- [Provided information]
┄┄┄┄┄┄┄┄┄┄┄┄┄┄┄┄┄┄┄┄

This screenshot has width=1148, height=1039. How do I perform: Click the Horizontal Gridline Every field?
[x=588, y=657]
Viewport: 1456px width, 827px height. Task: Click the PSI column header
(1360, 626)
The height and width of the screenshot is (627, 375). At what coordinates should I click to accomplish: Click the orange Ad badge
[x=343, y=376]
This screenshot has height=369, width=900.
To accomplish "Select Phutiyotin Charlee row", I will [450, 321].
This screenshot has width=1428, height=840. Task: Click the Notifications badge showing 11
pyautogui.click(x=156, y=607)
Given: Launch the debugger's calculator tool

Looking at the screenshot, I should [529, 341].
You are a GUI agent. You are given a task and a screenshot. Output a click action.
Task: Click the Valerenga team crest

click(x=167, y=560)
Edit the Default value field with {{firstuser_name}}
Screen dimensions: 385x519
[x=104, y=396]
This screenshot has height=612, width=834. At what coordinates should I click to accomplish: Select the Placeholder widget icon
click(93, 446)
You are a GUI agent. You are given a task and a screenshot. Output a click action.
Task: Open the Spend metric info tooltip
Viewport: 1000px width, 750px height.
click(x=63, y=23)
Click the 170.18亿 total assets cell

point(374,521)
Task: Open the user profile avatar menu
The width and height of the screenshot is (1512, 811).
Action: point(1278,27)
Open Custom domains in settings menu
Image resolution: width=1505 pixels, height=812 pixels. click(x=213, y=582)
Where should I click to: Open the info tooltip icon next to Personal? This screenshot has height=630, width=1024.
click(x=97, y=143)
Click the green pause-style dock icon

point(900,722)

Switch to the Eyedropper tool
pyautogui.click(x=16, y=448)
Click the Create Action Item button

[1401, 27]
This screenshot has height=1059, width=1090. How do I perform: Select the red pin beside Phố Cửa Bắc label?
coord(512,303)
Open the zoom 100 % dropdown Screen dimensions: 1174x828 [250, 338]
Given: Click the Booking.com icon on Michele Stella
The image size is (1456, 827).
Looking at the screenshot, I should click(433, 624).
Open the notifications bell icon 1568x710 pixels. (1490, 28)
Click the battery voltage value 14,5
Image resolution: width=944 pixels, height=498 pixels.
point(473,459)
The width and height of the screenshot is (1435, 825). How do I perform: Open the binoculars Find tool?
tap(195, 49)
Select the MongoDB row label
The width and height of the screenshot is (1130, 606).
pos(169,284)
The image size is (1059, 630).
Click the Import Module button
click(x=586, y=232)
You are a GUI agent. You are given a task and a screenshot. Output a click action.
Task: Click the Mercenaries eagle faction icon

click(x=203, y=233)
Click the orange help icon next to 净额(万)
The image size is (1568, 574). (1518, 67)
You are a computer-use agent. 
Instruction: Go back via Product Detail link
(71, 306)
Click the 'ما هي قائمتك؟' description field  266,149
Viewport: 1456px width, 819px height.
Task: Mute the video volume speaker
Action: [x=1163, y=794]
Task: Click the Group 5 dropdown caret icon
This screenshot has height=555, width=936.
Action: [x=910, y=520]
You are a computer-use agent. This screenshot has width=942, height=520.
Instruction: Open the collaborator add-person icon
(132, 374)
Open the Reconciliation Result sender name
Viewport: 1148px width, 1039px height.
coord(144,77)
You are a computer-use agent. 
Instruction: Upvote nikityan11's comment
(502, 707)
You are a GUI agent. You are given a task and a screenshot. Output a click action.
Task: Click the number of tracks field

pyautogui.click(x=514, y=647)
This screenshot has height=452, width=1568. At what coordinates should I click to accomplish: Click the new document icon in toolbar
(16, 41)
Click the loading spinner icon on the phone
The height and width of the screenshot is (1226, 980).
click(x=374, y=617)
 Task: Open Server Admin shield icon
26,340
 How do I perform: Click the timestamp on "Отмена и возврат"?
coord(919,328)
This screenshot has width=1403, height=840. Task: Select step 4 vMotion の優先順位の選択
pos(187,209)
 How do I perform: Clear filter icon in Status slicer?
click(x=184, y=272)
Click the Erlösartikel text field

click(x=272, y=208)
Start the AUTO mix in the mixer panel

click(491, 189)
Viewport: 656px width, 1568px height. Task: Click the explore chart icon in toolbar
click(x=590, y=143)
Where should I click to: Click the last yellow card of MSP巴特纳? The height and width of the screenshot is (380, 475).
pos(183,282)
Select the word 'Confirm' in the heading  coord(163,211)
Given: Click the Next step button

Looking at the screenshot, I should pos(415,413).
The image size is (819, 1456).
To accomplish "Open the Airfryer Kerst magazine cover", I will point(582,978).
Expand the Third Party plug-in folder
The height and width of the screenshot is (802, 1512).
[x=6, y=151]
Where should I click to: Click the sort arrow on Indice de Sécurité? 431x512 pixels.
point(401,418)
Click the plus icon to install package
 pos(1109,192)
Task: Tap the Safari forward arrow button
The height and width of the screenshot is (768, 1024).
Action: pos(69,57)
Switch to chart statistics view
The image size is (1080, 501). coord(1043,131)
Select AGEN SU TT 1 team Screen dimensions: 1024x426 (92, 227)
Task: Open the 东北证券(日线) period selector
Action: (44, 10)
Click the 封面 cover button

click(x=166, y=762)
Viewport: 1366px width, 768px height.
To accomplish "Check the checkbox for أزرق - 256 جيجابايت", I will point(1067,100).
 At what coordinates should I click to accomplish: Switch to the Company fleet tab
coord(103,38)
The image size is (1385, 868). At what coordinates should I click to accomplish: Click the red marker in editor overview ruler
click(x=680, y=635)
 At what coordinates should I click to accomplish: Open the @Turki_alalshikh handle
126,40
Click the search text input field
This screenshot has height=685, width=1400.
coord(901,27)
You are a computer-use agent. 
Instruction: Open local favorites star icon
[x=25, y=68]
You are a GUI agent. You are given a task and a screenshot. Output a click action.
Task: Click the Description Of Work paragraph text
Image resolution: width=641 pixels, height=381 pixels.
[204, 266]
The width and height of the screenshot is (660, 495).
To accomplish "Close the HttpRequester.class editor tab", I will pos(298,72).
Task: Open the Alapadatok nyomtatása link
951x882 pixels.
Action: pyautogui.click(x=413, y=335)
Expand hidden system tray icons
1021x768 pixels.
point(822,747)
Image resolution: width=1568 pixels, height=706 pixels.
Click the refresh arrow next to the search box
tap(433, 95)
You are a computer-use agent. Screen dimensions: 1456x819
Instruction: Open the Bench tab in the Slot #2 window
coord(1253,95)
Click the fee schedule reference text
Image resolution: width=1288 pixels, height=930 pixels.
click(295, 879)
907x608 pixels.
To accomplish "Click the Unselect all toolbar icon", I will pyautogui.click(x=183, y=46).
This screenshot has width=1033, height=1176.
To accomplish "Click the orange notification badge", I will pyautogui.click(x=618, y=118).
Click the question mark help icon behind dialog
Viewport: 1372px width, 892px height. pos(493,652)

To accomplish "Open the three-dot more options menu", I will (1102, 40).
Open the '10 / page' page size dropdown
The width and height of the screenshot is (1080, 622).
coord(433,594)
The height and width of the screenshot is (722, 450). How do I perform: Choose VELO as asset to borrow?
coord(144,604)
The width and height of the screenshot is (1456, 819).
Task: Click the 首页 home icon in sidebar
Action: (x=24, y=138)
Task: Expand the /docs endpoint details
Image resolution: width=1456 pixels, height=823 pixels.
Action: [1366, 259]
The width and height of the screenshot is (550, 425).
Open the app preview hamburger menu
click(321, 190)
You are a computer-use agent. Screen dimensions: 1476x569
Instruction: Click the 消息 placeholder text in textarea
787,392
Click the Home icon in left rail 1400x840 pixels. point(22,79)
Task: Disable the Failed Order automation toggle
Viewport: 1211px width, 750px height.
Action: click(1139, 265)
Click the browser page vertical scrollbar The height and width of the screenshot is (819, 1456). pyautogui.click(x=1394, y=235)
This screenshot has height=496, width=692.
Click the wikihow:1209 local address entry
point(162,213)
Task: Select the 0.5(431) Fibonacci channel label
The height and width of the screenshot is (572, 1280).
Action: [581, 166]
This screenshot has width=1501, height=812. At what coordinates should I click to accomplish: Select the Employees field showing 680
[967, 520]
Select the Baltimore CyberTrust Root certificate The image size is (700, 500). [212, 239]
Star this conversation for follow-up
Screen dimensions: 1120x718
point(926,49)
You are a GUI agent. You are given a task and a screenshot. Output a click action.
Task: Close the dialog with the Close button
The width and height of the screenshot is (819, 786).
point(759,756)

┄┄┄┄┄┄┄┄┄┄┄┄┄┄┄┄┄┄┄┄

- [Stated exercise]
Count the lines in the rows above that contain the word "local", with matching case. Give only the number.

- [Complete output]
2